You may have found that definition by typing 'scientific materialism' into Google, but it's the definition of metaphysical or philosophical materialism. The closest you can come to 'scientific materialism' is methodological naturalism, the position that science can only discover natural explanations for phenomena, not supernatural explanations...it's not the position that the supernatural doesn't exist, but that if it does, it's not something science can study.

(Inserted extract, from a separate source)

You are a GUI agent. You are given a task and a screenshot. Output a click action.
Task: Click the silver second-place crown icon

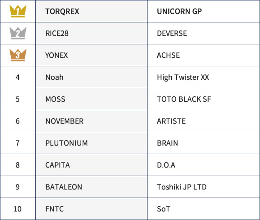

Ok, that's fine with me. I just put that there because some person said that materialism meant collecting possessions and then went on to mock me for half a page about how I used the word wrong when in fact, this is how it was used.
(December 30, 2016 at 5:29 pm)Tonus Wrote:(December 30, 2016 at 1:58 pm)AAA Wrote: I can appeal to peer-reviewed articles if you want.
That wasn't the point I was making. Are you saying that these peer-reviewed articles are questioning the validity of the theory of evolution? Have they found something that undermines some or all of the theory and is forcing the scientific community to scrap those ideas and seek answers elsewhere?
I know that's not the point you were making. Demanding that I peer-review my ideas before you take them seriously is a joke. If that is what you are waiting for, then we aren't going to get anywhere.
And no, the authors almost certainly attribute the source of the amazing features and systems they describe to evolutionary forces. I just put those out to show that there are conclusions with what I believe to be theistic implications commonly presented in the peer-reviewed literature.
And they don't find something that undermines the whole theory. This again is a ridiculous demand. However, one of the articles is attempting to explain the evolutionary origin of DNA repair enzymes, and one of the first things they note is that there are considerable differences in terms of the gene sequences that are present or absent in closely related species. Notice that we aren't talking about a few nucleotides being different. We are talking about entire gene sequences being different.